Databricks is one of the genuinely great private software companies, and the secondary demand reflects that. The catch is that "great company" and "great entry" are different questions, and at roughly 29x run-rate revenue through a layered, indirect structure, the second question deserves more of your attention than it usually gets.

This is the kind of deal where being inside a serious community pays for itself, because the structuring details (how many SPV layers, who the forward counterparty is, what the real fee load looks like) are exactly what gets missed when you go it alone. That is a big part of why Angel Squad exists. It is a community of more than 2,500 investors across 50-plus countries who have collectively put over $30 million into 70-plus startups, with a strict no-a-holes policy and access to the top 1% of deal flow. Hustle Fund is an early-stage fund, but Squad members see the full spectrum, from pre-seed all the way through pre-IPO names like this one, with the context to actually vet the structure before they commit. You can learn more at hustlefund.vc/squad.

Frequently Asked Questions

What is the current Databricks valuation? Databricks was last priced at $134 billion post-money in its December 2025 Series L. On the secondary market, Notice's real-time consensus puts its market cap closer to $155.67 billion as of early June 2026, reflecting demand above the last round price.

What is the Databricks secondary share price? Secondary units trade near $219.74 as of early June 2026, roughly 16% above the $190 Series L price. That figure is an algorithmic consensus built from secondary transactions and reference data, not a guaranteed execution price.

How much revenue does Databricks generate? Databricks reported a $5.4 billion annual revenue run rate in February 2026, up about 65% year over year, with more than $1.4 billion coming from its AI products.

Can I buy Databricks stock directly? No. Databricks does not permit direct stock transfers. Accredited investors access it indirectly through special purpose vehicles or forward purchase contracts, each of which carries fees and counterparty considerations.

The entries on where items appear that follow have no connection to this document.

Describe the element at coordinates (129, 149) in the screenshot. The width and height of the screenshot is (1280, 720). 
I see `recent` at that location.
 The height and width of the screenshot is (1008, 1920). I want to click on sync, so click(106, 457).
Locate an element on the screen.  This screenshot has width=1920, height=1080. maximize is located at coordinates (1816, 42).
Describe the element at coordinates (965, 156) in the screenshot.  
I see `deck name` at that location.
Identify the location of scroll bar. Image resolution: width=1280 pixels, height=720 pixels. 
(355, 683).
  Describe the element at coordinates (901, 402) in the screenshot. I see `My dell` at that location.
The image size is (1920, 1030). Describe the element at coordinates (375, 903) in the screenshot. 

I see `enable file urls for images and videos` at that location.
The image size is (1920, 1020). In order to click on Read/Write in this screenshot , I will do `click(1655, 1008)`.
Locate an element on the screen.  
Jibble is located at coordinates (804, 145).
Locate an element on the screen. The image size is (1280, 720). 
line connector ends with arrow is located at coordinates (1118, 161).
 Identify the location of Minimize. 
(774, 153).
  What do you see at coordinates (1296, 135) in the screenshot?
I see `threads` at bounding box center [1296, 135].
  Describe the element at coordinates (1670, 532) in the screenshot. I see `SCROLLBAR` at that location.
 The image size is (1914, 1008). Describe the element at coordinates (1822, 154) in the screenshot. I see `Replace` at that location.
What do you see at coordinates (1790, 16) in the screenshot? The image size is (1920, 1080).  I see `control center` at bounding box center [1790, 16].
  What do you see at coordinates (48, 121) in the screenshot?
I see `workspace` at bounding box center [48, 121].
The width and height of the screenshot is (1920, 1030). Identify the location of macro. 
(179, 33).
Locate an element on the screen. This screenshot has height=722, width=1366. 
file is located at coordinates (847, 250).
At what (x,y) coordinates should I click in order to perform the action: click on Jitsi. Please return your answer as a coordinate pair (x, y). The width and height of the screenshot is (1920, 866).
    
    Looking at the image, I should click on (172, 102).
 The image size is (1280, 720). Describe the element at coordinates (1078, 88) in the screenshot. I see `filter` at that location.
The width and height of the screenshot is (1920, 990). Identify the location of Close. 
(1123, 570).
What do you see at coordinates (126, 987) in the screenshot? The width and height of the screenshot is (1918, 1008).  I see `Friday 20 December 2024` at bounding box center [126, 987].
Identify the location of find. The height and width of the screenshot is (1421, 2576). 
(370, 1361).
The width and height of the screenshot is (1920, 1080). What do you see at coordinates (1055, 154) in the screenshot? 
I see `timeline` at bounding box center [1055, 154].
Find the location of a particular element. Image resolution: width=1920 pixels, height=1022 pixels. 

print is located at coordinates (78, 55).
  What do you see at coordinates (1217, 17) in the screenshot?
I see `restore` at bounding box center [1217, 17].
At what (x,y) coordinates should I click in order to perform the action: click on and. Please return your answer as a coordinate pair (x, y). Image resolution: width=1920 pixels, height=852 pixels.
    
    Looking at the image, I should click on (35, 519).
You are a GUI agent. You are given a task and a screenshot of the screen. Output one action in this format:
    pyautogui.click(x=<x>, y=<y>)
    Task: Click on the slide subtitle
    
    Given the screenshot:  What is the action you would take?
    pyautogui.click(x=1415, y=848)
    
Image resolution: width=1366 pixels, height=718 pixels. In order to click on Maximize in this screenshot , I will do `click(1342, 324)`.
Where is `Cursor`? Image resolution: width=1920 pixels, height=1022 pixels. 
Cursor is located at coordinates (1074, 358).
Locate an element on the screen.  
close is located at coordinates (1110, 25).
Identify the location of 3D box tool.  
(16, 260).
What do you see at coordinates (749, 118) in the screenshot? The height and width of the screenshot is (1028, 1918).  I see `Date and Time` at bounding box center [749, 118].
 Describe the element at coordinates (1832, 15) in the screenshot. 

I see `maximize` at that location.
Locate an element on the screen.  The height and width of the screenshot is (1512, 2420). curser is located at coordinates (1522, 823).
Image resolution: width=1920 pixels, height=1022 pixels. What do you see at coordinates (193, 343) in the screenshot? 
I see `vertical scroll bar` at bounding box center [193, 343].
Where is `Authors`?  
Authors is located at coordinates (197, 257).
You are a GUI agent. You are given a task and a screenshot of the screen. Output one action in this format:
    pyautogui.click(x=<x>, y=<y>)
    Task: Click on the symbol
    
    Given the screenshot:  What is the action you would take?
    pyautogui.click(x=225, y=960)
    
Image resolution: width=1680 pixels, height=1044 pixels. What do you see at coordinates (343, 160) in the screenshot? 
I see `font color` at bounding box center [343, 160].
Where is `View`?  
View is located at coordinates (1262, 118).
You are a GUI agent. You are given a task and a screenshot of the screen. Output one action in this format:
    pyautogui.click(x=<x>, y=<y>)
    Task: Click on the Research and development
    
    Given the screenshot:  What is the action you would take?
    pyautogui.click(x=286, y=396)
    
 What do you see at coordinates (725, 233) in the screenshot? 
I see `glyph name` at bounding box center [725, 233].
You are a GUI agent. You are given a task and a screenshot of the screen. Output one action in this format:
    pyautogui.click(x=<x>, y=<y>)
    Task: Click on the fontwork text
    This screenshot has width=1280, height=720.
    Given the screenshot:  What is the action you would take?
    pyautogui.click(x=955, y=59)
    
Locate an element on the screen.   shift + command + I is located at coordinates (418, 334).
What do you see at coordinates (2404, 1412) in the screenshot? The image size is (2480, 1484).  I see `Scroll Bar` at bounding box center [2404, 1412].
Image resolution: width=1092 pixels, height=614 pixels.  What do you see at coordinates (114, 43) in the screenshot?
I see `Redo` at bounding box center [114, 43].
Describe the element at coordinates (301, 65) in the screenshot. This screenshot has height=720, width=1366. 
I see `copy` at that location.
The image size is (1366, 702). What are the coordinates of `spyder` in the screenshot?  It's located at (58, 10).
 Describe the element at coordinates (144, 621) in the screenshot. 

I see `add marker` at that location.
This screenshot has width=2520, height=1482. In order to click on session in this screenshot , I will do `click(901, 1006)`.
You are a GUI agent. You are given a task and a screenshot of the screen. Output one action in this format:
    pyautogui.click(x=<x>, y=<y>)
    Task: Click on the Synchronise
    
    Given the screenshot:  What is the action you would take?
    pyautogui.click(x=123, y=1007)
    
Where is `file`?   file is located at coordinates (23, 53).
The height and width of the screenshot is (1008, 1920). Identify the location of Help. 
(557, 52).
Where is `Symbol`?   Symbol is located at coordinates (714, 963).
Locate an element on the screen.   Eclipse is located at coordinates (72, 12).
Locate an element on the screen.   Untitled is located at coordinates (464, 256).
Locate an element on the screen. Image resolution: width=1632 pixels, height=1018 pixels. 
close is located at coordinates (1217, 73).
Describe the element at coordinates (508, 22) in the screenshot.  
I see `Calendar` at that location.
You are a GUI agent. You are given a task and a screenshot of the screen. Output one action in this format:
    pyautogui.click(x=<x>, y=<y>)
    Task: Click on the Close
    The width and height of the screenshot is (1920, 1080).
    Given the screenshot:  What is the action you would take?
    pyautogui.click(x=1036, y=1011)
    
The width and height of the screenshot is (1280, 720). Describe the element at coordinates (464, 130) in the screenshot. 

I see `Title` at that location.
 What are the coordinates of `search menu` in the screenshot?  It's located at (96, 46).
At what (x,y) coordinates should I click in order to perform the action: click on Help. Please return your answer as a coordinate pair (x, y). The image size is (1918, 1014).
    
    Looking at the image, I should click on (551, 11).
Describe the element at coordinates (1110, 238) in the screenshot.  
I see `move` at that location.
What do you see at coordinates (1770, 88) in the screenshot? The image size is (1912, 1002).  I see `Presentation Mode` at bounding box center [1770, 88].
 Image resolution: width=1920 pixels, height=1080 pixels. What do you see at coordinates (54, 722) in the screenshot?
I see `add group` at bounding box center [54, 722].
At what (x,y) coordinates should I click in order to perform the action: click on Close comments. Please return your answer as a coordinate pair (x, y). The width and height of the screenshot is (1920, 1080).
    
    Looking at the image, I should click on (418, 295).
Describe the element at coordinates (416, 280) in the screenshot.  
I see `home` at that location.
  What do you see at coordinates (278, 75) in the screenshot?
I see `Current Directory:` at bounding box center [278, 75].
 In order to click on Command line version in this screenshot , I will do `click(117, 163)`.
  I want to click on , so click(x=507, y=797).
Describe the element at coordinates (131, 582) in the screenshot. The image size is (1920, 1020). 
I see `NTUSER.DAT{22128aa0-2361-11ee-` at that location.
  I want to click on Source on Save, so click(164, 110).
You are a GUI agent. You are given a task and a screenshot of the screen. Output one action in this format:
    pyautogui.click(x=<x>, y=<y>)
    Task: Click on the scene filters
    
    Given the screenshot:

Is Databricks profitable? Databricks does not publicly disclose current margins or net income. The most recent public figure was a net loss in 2020. At today's scale that is dated, but profitability should be treated as undisclosed.

When will Databricks IPO? There is no confirmed timeline. The company has repeatedly signaled it is in no rush to go public, so any secondary purchase should be underwritten as a multi-year hold with real liquidity risk.